Finances locales : une audition de Christophe Béchu particulièrement riche en informationsÂ
Par Franck Lemarc
Deux salles, deux ambiances. Après une séance de questions au gouvernement particulièrement houleuse, mercredi dernier, l’audition du ministre par la commission des lois s’est déroulée dans un climat apaisé, permettant aux sénateurs de poser des questions très précises et au ministre d’y répondre posément. Avec, à la clé, de nombreuses informations nouvelles.
Premier débat houleux
Lors de la séance de questions au gouvernement, face à l’hostilité de l’opposition, le ministre s’était montré assez fermé, voire cassant. Sur les contrats de Cahors, il dénonçait « l’irresponsabilité » de l’opposition, et expliquait, sous les huées, que la réintroduction de ces contrats, en catimini et par voie de 49-3, dans le PLF, était une façon de « susciter de nouveau le dialogue ».

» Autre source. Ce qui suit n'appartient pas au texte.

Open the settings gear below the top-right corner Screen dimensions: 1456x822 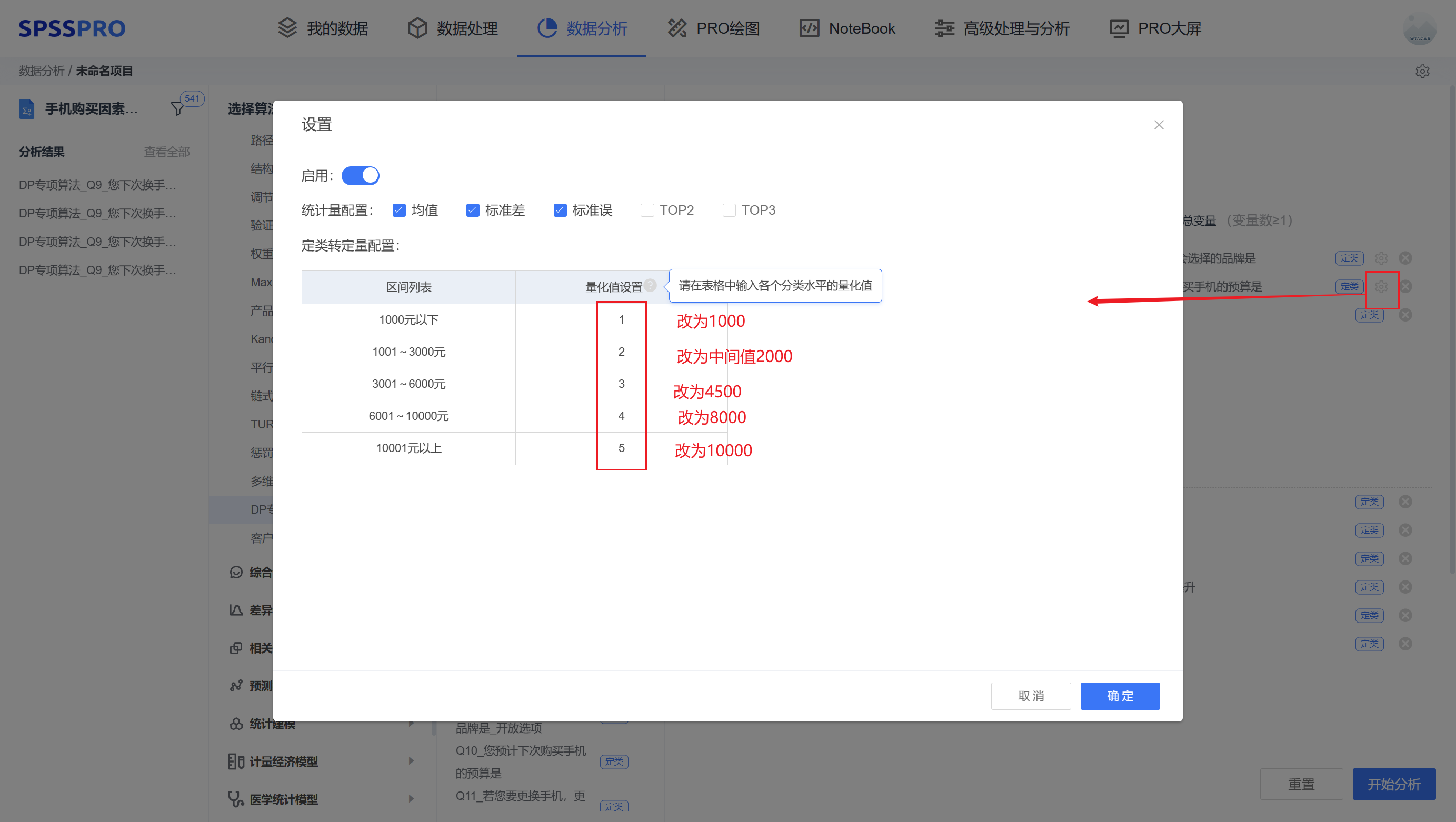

La ministre chargée des Collectivités territoriales, Caroline Cayeux, a également suscité un certain émoi lors de cette séance, en semblant ouvrir la porte à la réforme « très ambitieuse » proposée par la Cour des comptes sur la DGF. Réforme qui, rappelons-le, consisterait à flécher la DGF sur les seules intercommunalités, charge à elles de les redistribuer aux communes.
Contrats de confiance
Tous ces points, et bien d’autres, ont été abordés à nouveau en commission des lois, le même jour, les protestations et le chahut en moins. Tour à tour, les membres de la commission ont pris la parole pour poser leurs questions et, bien souvent, vivement critiquer les dispositifs proposés par le gouvernement, avant que le ministre reprenne longuement la parole pour répondre, de façon très argumentée, à chacun.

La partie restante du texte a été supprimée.